By combining clinical measures with biomarker analysis, the study aims to better understand how occupational exposures contribute to long-term health outcomes in farmworker communities in the region. Grounded in a close partnership with community health workers and the Coachella Valley Free Clinic, the project engages underrepresented populations in research and generates data that can directly inform local responsive care and future clinical investigations.

Examining the impact of methamphetamine use and HIV in the brain

Across California and the nation, the use of methamphetamine continues to disproportionately overlap with populations affected by HIV. Methamphetamine use also increases the risk of acquiring HIV and is associated with poorer treatment adherence, greater neurocognitive impairment, and higher relapse rates among people living with the virus.

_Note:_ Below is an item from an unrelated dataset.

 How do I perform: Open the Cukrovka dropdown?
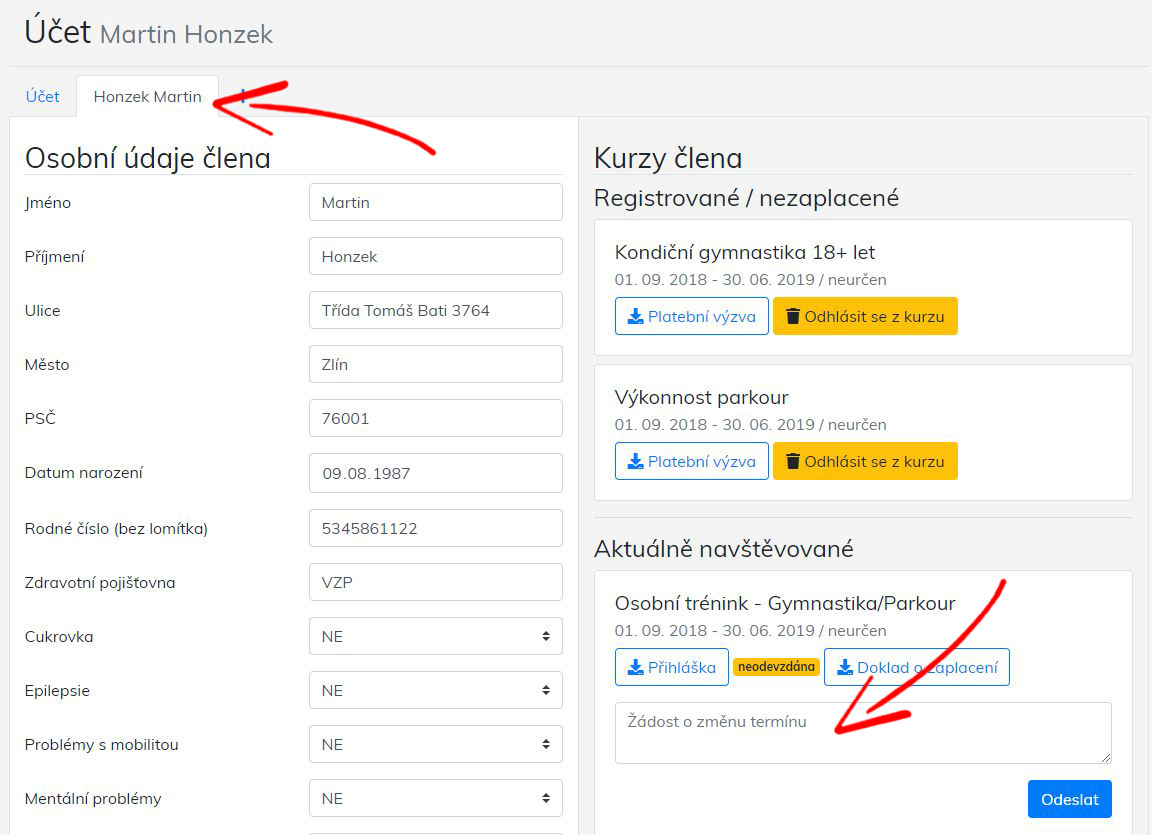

Marcus Kaul, PhD standing in a white coat
Marcus Kaul, PhD

Assistant Professor of Biomedical Sciences Natalie Zlebnik, PhD, and Professor of Biomedical Sciences Marcus Kaul, PhD, with consultation from Professor of Biomedical Sciences Adam Godzik, PhD, received seed grant funding for “Interaction of HIV and Methamphetamine on Anti-Viral and Immune Mechanisms of Dopamine Dysfunction in Addiction,” a project examining how HIV infection and methamphetamine use intersect in the brain.

Both HIV and methamphetamine independently disrupt dopamine signaling, which plays a central role in reward, motivation, and decision making. The team’s research aims to better understand how HIV-related immune changes may increase vulnerability to addiction and relapse.

The seed grant allowed the investigators to build the technical and regulatory foundation required for the study. With the funding, the team secured federal authorization to work with methamphetamine, obtained research-grade drug supplies, and trained graduate students in advanced surgical and dopamine imaging techniques for use in study participants. Having completed these steps, the project has now moved into active data collection. The pilot funding also provided the preliminary data needed to strengthen future NIH submissions.

By combining behavioral neuroscience with molecular and computational analysis, the study seeks to clarify how HIV-related immune mechanisms influence addiction-related brain circuitry and, ultimately, inform strategies to improve outcomes for people living with HIV. In communities like Riverside County with a high and increasing HIV prevalence rate, the research aims to clarify these biological mechanisms to help guide more targeted and effective interventions. In line with the SOM’s mission of improving health in the region, the project’s long-term goal of advancing evidence-based approaches seeks to improve care and outcomes for local and affected communities.